Material provided Start Marker

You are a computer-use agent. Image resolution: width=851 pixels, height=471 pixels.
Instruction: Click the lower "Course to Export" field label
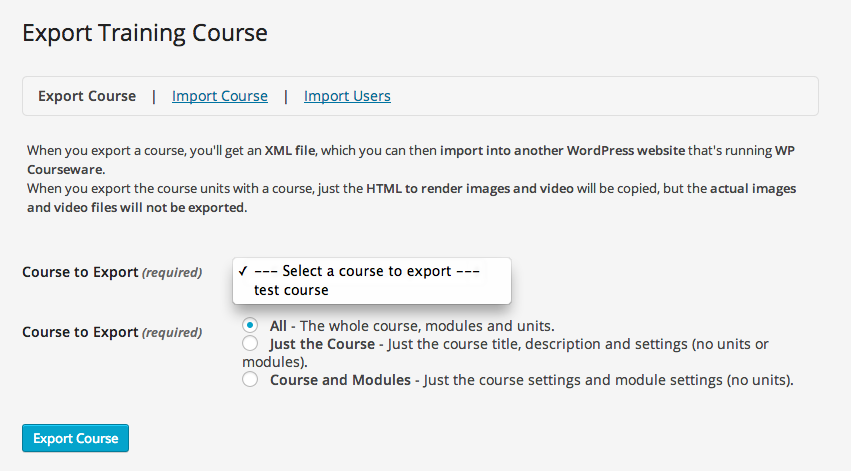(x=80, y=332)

Material provided End Marker
Material provided Start Marker

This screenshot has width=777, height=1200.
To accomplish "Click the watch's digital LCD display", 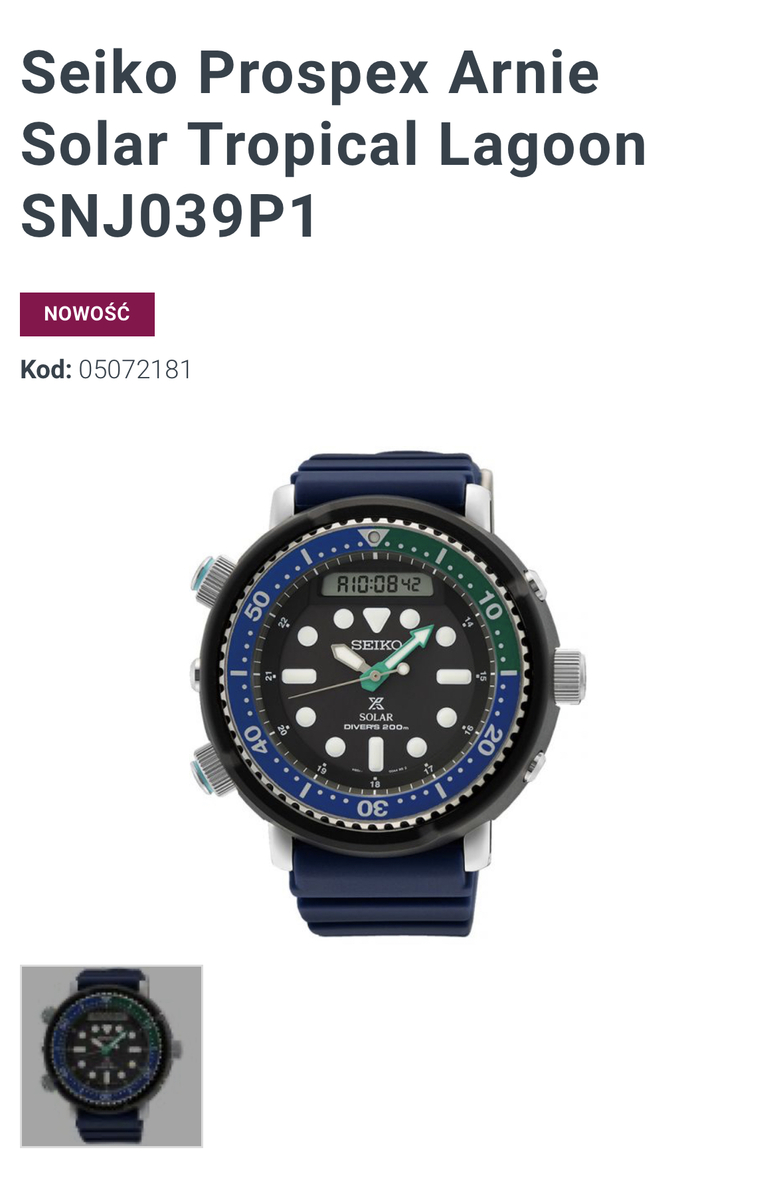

Material provided End Marker

> _Activity_
Go through the listing and say how many lines contain the string "width", offering only the number.

> _The completed task_
2